- Python Programming Blueprints
- Daniel Furtado Marcus Pennington
- 550字
- 2021-06-24 18:53:47
Adding helper methods
To start with, we need to import some packages:
import re
from weatherterm.core import Forecast
from weatherterm.core import Request
from weatherterm.core import Unit
from weatherterm.core import UnitConverter
And in the initializer, we are going to add the following code:
self._base_url = 'http://weather.com/weather/{forecast}/l/{area}'
self._request = Request(self._base_url)
self._temp_regex = re.compile('([0-9]+)\D{,2}([0-9]+)')
self._only_digits_regex = re.compile('[0-9]+')
self._unit_converter = UnitConverter(Unit.FAHRENHEIT)
In the initializer, we define the URL template we are going to use to perform requests to the weather website; then, we create a Request object. This is the object that will perform the requests for us.
Regular expressions are only used when parsing today's weather forecast temperatures.
We also define a UnitConverter object and set the default unit to Fahrenheit.
Now, we are ready to start adding two methods that will be responsible for actually searching for HTML elements within a certain class and return its contents. The first method is called _get_data:
def _get_data(self, container, search_items):
scraped_data = {}
for key, value in search_items.items():
result = container.find(value, class_=key)
data = None if result is None else result.get_text()
if data is not None:
scraped_data[key] = data
return scraped_data
The idea of this method is to search items within a container that matches some criteria. The container is just a DOM element in the HTML and the search_items is a dictionary where the key is a CSS class and the value is the type of the HTML element. It can be a DIV, SPAN, or anything that you wish to get the value from.
It starts looping through search_items.items() and uses the find method to find the element within the container. If the item is found, we use get_text to extract the text of the DOM element and add it to a dictionary that will be returned when there are no more items to search.
The second method that we will implement is the _parser method. This will make use of the _get_data that we just implemented:
def _parse(self, container, criteria):
results = [self._get_data(item, criteria)
for item in container.children]
return [result for result in results if result]
Here, we also get a container and criteria like the _get_data method. The container is a DOM element and the criterion is a dictionary of nodes that we want to find. The first comprehension gets all the container's children elements and passes them to the _get_data method.
The results will be a list of dictionaries with all the items that have been found, and we will only return the dictionaries that are not empty.

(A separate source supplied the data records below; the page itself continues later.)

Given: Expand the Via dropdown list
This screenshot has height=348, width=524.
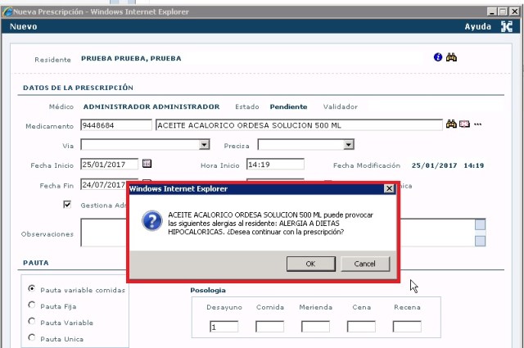Looking at the screenshot, I should click(205, 145).
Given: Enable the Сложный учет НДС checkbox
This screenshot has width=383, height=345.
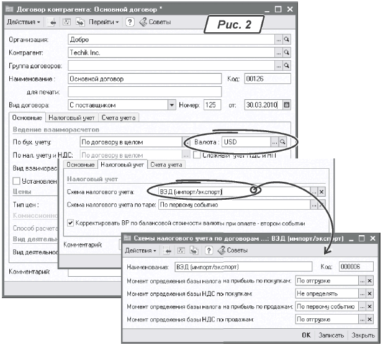Looking at the screenshot, I should point(197,155).
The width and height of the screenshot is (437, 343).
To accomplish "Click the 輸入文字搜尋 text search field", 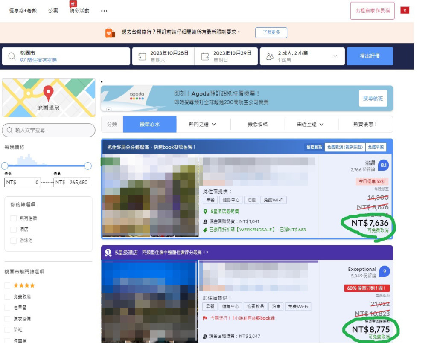I will click(x=49, y=130).
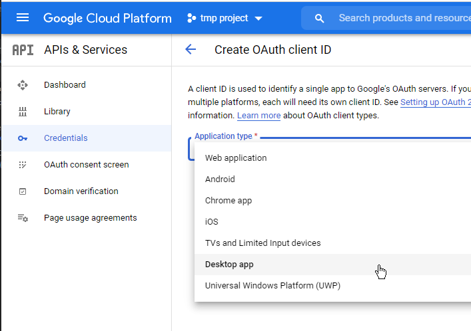Screen dimensions: 471x331
Task: Click the Library sidebar icon
Action: [23, 112]
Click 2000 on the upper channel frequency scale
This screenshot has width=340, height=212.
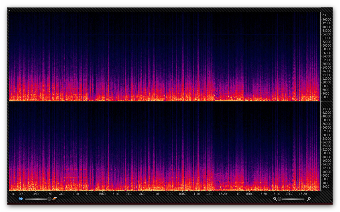pyautogui.click(x=326, y=97)
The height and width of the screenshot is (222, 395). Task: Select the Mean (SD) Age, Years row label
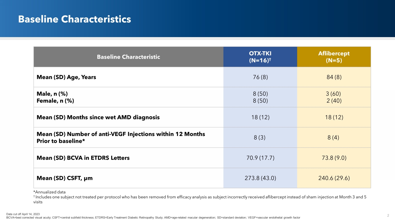66,77
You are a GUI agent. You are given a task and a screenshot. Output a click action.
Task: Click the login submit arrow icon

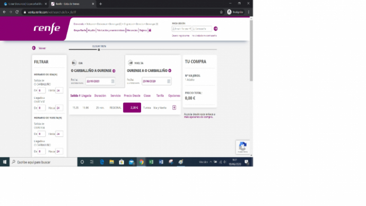click(216, 29)
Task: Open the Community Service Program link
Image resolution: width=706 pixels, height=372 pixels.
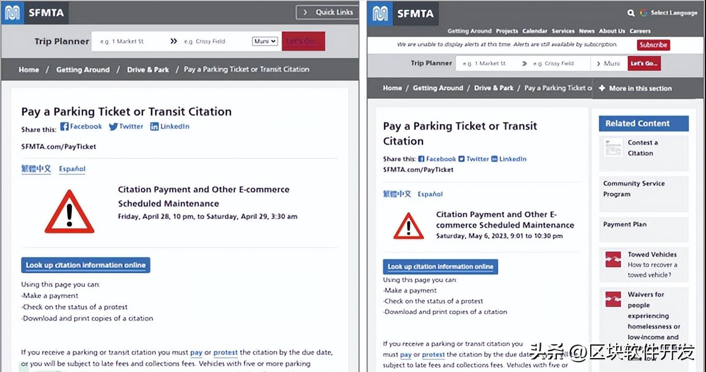Action: 633,189
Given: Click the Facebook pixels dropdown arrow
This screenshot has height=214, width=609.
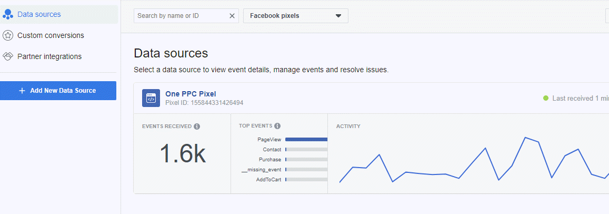Looking at the screenshot, I should pos(338,16).
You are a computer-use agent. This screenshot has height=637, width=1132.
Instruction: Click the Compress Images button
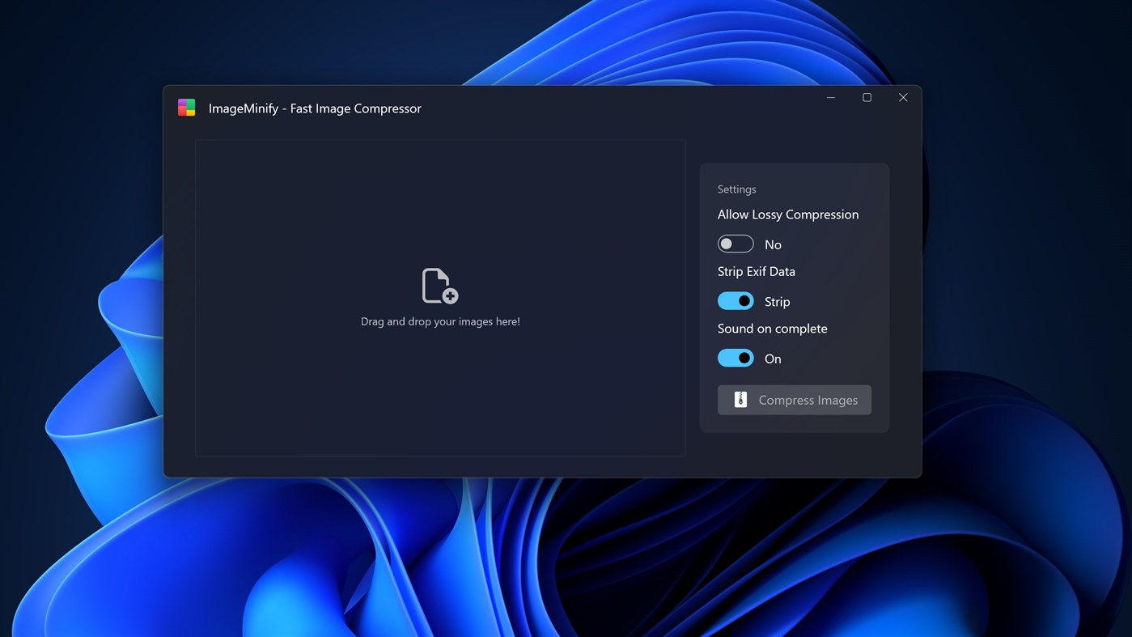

There are only two more helper methods we need to implement in order to get today's weather forecast in place. Let's implement a method called _clear_str_number:
def _clear_str_number(self, str_number):
result = self._only_digits_regex.match(str_number)
return '--' if result is None else result.group()
This method will use a regular expression to make sure that only digits are returned.
And the last method that needs to be implemented is the _get_additional_info method:
def _get_additional_info(self, content):
data = tuple(item.td.span.get_text()
for item in content.table.tbody.children)
return data[:2]
This method loops through the table rows, getting the text of every cell. This comprehension will return lots of information about the weather, but we are only interested in the first 2, the wind and the humidity.